Non-Performing Assets In India: Priority Vs Non- Priority Sector Lending

Abstract

The Indian banking sector is going through some reinforcement. One of the biggest challenges for the banking sector in India is mounting Non-Performing Assets (NPAs). The main reason for NPAs could be attributed to the types and patterns of lending. As per Narasimham Committee II recommendations, priority sector lending has a proportionately higher share in NPA portfolio of banks. It has been one of the factors in erosion in the quality of bank assets. The objective of this paper is to make a comparison between NPAs in priority and non-priority sector with respect to private
and public sector banks in India. An attempt has been made to distinguish NPAs in priority sector in the private sector and public sector banks. Secondary data on NPAs of priority and non-priority sector of private
and public sector banks has been obtained for the period 2012 to 2017.

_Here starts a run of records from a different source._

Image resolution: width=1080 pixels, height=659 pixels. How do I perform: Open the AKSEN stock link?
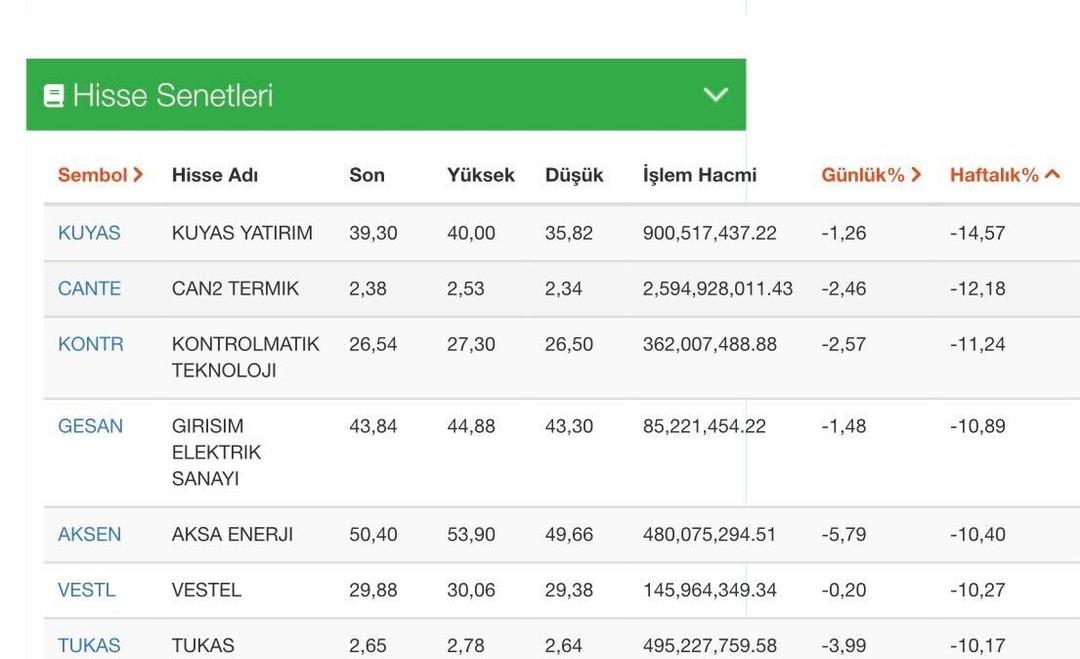pos(89,534)
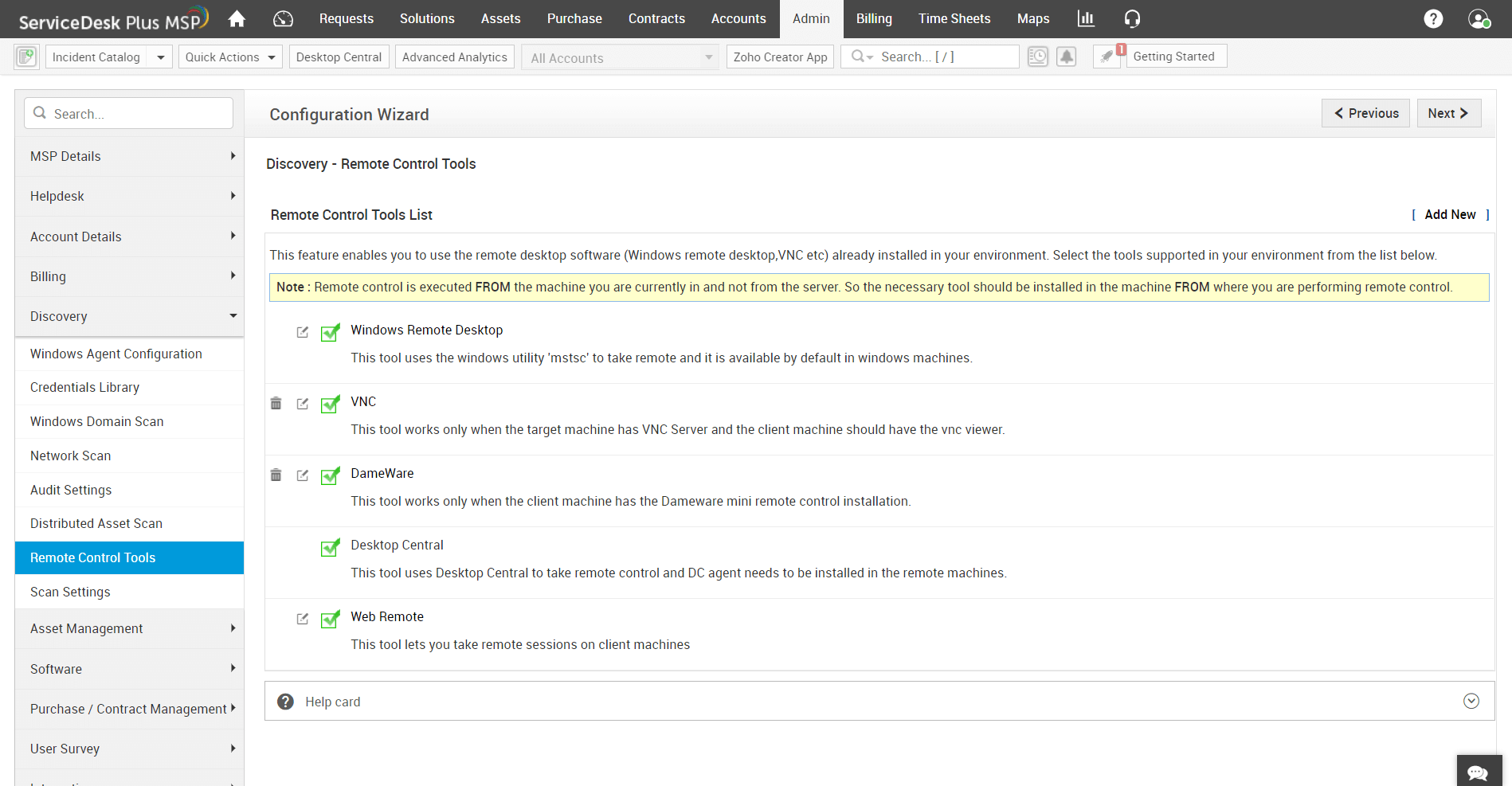Open the notifications bell icon
The height and width of the screenshot is (786, 1512).
(1066, 57)
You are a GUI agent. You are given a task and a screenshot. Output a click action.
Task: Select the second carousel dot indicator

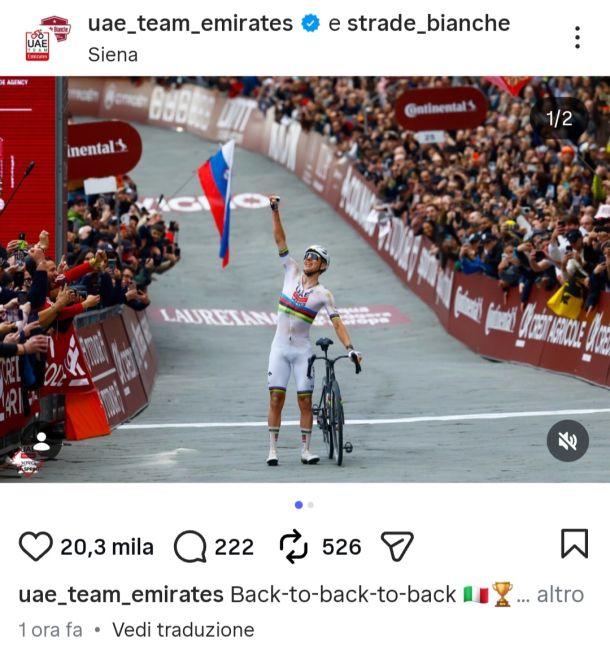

Keywords: Non- Performing Assets, Priority Sector,
Private sector banks, Public sector banks

Introduction

Facilitating mobility of funds and capital formation, banks play a significant role in the economic growth of a country (Saini and Sindhu, 2014). Towering NPAs is a matter of concern for the banking industry of an
economy. Advances that are outstanding for at least three months are known as Non-Performing Loans (Rinaldi and Sanchis-Arellano, 2006). As provided by RBI, an asset is classified as Non-Performing when no income is generated from it. In other words, an NPA is a loan on which principal and/or interest remain “overdue” for a period of 90 days or more (Master
Circular- Income Recognition, Asset Classification, Provisioning, and other Related Matters).